:: AIM OF THE TASK ::
Your task is to copy each line of the material that holds the word "computer".

•••

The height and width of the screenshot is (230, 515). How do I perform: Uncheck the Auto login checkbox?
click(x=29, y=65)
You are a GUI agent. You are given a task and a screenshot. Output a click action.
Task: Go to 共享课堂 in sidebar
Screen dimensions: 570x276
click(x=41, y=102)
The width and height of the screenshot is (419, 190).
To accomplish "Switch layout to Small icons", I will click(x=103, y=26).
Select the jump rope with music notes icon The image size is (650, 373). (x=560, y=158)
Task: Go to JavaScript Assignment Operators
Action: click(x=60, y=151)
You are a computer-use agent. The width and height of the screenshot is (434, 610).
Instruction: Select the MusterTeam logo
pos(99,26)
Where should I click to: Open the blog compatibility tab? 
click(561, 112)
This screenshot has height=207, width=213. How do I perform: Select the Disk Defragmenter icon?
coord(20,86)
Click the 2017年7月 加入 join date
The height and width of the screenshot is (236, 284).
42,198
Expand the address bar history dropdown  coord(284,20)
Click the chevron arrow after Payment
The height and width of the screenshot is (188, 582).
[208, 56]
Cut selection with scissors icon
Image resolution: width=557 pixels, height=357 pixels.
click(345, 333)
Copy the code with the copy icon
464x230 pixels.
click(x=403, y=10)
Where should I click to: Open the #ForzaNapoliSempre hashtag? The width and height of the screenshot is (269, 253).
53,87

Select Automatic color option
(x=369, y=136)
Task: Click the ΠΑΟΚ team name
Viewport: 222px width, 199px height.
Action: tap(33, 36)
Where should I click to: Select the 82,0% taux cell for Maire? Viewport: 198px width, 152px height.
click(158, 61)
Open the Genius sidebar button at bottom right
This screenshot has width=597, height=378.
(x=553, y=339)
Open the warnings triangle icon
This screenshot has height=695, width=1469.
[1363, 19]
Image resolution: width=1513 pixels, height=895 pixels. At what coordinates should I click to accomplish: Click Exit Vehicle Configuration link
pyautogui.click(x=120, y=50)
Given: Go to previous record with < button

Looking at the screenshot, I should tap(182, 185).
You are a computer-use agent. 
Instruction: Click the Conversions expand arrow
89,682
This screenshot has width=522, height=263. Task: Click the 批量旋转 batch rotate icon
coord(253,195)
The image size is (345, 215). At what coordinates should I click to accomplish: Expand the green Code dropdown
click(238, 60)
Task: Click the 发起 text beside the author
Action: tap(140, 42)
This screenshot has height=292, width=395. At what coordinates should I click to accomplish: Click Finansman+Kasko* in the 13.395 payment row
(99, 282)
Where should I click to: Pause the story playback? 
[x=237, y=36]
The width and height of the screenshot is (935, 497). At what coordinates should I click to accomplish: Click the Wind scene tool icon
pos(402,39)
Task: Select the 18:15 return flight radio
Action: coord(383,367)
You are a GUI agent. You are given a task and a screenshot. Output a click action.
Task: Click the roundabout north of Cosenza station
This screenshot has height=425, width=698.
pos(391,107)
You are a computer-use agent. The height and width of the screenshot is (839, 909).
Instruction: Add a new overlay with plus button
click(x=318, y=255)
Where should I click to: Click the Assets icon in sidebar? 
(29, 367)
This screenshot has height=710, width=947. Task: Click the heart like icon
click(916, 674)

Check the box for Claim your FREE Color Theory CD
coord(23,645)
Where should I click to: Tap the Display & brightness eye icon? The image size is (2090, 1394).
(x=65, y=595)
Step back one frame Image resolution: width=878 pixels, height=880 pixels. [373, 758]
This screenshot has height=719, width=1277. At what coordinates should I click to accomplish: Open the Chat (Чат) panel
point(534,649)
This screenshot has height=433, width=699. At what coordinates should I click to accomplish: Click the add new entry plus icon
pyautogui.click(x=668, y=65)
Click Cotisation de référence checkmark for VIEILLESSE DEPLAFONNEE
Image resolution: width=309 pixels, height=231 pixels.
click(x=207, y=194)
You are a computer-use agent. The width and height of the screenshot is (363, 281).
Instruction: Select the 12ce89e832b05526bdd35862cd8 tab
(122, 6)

•••

:: RESULT OF THIS EXERCISE ::
You are a computer-use agent. The width and height of the screenshot is (434, 610).
You are a computer-use agent. 
You are a computer-use agent. The height and width of the screenshot is (839, 909).
You are a computer-use agent. The width and height of the screenshot is (363, 281).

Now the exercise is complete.